Data records:
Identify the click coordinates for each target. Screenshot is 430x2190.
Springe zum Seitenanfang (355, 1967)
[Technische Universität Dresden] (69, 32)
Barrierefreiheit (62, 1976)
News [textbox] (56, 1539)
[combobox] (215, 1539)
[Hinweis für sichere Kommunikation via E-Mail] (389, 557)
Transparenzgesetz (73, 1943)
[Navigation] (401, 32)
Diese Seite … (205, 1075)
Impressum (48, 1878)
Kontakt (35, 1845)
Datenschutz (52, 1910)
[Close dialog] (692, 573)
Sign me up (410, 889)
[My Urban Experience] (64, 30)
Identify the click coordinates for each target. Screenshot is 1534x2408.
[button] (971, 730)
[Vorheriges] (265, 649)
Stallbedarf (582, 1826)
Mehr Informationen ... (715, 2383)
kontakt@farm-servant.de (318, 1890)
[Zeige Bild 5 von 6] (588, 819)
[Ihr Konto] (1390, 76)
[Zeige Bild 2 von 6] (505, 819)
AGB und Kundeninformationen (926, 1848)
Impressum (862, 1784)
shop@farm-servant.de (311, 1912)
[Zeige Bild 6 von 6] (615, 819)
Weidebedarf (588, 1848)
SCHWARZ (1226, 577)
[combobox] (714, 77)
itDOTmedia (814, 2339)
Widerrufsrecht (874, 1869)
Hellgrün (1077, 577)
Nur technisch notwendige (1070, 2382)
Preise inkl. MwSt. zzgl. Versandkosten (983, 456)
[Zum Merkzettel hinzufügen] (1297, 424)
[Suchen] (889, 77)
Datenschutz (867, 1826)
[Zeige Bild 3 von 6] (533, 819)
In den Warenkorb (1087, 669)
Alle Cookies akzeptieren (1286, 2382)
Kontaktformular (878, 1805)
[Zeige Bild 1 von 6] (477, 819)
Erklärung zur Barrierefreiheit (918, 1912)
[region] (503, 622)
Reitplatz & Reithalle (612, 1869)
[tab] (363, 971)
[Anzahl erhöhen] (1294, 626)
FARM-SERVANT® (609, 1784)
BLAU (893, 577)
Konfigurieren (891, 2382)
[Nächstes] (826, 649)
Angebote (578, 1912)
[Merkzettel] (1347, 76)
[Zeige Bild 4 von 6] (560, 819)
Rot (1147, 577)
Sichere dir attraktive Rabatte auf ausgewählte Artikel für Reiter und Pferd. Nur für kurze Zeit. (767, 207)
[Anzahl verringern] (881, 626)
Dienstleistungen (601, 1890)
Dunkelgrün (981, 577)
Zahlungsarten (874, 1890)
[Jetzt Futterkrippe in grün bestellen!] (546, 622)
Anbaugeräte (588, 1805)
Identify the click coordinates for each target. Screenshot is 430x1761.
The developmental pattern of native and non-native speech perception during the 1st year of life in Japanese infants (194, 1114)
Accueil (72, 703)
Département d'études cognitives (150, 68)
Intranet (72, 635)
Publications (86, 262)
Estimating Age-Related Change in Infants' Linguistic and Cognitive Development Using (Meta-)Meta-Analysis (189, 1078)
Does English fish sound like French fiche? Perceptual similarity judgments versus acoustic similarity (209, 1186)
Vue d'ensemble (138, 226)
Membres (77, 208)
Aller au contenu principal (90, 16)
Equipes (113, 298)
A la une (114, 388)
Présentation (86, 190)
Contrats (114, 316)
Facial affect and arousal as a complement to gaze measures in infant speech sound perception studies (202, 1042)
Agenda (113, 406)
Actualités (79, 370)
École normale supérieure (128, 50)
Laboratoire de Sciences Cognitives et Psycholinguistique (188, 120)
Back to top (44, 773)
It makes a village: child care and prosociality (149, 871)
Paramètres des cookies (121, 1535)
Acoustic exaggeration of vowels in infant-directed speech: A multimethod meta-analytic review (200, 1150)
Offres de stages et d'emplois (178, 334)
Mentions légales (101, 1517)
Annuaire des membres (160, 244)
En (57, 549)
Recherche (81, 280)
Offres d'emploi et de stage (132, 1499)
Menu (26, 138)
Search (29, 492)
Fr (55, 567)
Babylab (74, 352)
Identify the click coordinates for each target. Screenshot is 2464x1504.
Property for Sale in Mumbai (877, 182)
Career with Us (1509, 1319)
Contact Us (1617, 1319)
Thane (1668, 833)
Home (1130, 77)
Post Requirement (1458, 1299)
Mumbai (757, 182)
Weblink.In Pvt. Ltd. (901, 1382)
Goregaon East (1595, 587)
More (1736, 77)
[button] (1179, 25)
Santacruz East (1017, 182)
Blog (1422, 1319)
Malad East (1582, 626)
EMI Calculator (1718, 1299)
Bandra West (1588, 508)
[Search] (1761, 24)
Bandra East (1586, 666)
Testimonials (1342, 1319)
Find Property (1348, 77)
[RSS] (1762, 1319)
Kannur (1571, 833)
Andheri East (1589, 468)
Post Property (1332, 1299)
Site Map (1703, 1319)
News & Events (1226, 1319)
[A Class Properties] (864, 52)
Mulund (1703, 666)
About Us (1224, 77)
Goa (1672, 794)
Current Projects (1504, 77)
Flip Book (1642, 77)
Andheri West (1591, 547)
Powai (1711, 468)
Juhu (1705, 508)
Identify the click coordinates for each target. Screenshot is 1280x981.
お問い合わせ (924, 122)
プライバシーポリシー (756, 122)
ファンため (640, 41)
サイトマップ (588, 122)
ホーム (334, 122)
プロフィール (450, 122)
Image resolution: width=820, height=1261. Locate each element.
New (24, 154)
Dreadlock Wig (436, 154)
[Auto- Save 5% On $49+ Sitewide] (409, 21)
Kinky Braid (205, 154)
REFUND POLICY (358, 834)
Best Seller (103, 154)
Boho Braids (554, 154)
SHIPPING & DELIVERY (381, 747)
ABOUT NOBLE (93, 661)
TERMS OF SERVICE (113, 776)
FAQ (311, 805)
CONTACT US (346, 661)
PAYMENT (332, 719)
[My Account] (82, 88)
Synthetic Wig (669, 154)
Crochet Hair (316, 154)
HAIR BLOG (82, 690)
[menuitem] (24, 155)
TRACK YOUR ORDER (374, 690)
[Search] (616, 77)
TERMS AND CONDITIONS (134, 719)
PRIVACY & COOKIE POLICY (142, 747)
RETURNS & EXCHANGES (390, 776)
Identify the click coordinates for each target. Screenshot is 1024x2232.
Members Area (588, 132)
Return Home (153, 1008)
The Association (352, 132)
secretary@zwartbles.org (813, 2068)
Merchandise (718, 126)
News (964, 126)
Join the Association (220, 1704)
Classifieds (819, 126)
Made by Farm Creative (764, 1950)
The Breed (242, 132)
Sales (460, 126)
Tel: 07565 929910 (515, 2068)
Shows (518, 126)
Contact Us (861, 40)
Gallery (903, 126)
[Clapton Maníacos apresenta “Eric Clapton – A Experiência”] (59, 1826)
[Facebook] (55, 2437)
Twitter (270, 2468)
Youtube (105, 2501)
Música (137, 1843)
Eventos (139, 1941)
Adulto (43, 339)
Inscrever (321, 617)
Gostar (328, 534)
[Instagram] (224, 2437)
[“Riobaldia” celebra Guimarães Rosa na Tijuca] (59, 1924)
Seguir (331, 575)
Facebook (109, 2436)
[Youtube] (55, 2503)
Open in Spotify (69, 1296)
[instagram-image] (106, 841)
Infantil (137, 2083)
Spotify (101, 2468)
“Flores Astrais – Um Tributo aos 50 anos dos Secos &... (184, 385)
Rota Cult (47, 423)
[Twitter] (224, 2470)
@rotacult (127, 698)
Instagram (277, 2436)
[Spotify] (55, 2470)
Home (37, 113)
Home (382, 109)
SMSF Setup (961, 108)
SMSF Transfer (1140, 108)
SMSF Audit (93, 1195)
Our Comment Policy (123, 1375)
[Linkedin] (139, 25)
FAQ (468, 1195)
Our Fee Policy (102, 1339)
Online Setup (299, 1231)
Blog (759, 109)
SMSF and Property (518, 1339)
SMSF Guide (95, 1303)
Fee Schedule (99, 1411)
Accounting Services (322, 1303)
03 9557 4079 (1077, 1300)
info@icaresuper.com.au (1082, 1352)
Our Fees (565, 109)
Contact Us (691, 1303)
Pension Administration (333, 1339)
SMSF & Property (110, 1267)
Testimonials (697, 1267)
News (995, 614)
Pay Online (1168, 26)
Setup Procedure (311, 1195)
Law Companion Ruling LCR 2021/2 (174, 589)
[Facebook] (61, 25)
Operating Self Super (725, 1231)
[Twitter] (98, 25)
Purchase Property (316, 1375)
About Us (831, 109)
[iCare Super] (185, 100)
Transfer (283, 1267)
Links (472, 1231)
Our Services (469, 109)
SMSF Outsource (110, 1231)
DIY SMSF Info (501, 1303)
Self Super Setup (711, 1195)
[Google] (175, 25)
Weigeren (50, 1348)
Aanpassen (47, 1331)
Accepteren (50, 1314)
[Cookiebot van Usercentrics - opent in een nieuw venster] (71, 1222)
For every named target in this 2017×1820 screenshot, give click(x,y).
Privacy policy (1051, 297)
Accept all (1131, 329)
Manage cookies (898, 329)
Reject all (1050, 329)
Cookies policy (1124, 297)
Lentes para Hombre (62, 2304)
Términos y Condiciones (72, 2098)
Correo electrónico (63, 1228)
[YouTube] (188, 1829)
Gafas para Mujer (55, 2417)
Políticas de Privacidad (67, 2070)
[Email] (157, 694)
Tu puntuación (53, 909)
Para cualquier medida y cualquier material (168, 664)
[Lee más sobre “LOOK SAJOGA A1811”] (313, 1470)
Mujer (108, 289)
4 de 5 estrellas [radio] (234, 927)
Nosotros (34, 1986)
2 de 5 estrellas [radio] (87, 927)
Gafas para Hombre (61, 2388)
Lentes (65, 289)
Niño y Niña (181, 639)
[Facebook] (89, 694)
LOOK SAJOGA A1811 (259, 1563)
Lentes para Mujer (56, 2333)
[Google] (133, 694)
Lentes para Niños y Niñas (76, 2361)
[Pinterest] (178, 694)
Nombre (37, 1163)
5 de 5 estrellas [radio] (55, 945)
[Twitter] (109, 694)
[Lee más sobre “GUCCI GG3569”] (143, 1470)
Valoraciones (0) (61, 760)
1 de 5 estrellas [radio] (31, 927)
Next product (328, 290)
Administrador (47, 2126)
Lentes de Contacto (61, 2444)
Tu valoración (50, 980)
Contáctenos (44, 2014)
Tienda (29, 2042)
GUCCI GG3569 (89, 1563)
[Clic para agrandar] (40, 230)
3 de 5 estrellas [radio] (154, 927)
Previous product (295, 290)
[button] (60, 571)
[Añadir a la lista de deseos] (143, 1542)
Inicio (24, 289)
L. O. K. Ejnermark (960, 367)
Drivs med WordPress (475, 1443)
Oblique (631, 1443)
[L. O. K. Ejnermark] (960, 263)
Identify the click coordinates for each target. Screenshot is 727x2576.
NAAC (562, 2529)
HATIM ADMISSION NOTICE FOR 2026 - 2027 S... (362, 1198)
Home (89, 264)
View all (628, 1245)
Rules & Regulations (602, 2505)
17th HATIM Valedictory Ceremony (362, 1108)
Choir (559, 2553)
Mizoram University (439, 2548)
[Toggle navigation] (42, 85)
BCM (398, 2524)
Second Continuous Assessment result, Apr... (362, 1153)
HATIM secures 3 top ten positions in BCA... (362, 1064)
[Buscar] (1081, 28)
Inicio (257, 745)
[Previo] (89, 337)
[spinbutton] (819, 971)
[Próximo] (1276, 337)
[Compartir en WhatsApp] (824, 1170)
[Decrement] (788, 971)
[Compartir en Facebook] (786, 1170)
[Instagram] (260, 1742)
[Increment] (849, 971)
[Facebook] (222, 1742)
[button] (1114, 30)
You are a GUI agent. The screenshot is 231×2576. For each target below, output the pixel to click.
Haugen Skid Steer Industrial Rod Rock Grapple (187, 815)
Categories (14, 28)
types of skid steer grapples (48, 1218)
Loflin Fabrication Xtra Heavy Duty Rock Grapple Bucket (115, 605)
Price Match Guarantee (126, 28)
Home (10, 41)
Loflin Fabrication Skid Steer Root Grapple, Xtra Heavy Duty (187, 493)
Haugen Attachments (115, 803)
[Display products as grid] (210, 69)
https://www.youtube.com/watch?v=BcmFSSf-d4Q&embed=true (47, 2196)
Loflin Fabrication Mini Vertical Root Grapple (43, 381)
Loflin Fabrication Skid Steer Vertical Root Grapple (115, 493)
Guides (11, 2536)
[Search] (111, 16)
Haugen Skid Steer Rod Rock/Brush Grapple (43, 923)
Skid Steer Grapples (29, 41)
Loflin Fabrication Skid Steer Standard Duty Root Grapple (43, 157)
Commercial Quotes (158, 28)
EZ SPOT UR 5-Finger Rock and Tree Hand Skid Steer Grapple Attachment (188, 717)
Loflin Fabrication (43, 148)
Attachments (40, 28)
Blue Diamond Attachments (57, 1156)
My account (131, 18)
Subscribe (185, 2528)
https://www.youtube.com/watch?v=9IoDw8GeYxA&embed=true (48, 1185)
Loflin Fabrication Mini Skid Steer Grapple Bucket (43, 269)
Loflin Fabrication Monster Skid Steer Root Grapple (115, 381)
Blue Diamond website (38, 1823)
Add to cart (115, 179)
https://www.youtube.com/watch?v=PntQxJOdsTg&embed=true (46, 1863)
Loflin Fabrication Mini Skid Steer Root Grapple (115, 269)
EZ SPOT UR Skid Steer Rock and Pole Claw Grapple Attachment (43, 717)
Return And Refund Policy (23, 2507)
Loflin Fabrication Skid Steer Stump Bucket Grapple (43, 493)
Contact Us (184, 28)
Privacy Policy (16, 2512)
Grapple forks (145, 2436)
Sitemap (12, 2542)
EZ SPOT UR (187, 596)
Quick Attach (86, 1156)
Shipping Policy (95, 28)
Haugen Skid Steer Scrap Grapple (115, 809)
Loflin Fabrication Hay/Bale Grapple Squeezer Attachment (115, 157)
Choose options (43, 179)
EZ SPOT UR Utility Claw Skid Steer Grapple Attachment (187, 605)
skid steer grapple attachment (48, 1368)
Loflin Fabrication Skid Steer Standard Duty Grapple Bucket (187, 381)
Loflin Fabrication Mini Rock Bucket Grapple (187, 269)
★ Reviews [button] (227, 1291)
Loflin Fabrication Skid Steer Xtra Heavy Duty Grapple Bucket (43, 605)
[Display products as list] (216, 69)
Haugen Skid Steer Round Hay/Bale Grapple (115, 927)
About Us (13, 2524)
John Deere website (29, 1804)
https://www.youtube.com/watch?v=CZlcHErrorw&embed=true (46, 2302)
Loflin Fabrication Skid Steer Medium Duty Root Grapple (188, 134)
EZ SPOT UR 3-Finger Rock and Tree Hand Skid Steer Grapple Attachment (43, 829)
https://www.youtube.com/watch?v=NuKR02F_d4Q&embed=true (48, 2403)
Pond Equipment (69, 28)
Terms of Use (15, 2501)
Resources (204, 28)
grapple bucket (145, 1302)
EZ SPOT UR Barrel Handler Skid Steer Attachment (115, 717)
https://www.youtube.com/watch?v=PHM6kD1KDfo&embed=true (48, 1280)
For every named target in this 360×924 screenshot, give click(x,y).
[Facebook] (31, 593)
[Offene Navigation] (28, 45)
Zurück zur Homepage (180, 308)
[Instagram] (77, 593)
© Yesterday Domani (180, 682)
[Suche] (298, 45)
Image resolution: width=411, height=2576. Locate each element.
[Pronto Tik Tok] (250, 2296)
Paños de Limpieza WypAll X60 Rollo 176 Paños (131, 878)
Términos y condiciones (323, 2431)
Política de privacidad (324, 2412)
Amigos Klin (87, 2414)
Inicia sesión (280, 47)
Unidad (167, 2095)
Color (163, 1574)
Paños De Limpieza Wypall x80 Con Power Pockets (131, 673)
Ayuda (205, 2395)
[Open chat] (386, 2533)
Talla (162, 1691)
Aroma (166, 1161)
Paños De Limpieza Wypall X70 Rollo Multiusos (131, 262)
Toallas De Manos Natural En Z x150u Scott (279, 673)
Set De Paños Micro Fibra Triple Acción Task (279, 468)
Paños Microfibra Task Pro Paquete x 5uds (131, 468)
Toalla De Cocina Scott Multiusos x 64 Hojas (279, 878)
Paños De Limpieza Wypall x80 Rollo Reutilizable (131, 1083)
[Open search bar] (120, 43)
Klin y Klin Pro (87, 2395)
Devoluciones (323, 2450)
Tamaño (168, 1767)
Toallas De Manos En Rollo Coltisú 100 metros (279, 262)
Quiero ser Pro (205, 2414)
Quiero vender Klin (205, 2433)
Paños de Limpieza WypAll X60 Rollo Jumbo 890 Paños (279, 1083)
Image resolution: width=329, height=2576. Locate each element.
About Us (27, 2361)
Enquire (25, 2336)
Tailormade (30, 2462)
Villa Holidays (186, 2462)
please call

Task directions: In the records above, locate every line with the string "estrellas" and copy it.

Finished task:
4 de 5 estrellas [radio] (234, 927)
2 de 5 estrellas [radio] (87, 927)
5 de 5 estrellas [radio] (55, 945)
1 de 5 estrellas [radio] (31, 927)
3 de 5 estrellas [radio] (154, 927)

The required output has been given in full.